Noise pollution data cleanup

Feb 8, 2019·
Georg Heiler
Georg Heiler
· 3 min read
Cleaned results as a pandas dataframe

The Austrian governemnt provides a great source of open data for noise pollution. However, it can only easily be looked at using their map-based visualization. When one wants to download the data and perform custom analytics with it some data cleaning is required as one is presented with a hierarchy of files.

getting started

The first step is to download the data from Lärminfo.

Then after unzipping there are multiple categories available represented as a hiererchy of folders per state:

├── flug_2017_noise
│   ├── INSPIRE_2017_FLUGHAEFEN_24H_ZONEN_KT
...
│   └── INSPIRE_2017_FLUGHAEFEN_NACHT_ZONEN_WI
├── industrie_2017_noise
│   ├── INSPIRE_2017_IPPC_24H_ZONEN_NO
....
│   └── INSPIRE_2017_IPPC_NACHT_ZONEN_WI
├── schiene_2017_noise
│   ├── INSPIRE_2017_SCHIENE_24H_ZONEN_BG
....
│   └── INSPIRE_2017_SCHIENE_NACHT_ZONEN_WI
└── strasse_2017_noise
    ├── INSPIRE_2017_STRASSE_24H_ZONEN_BG
    ....
    └── INSPIRE_2017_STRASSE_NACHT_ZONEN_WI

Using python data cleaning can easily be accomplished. The folder hierarchy needs to be parsed recursively. Do note, that a Generator is constructed and not a list. This can be more memory efficient as only the objects which are really required during processing need to be held in memory.

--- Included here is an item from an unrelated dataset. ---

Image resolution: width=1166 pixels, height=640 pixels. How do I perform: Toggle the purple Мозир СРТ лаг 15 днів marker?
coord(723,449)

def iter_dirs(directory_in_str, glob):
    pathlist = Path(directory_in_str).glob(glob)
    for path in pathlist:
        yield str(path)

Each path looks like 2017_STRASSE_NACHT_ZONEN_TI.shp and contains some attribute values. These are required later on to diffenciate between the different layers and need to be retained. parse_attributes_from_path will extract them.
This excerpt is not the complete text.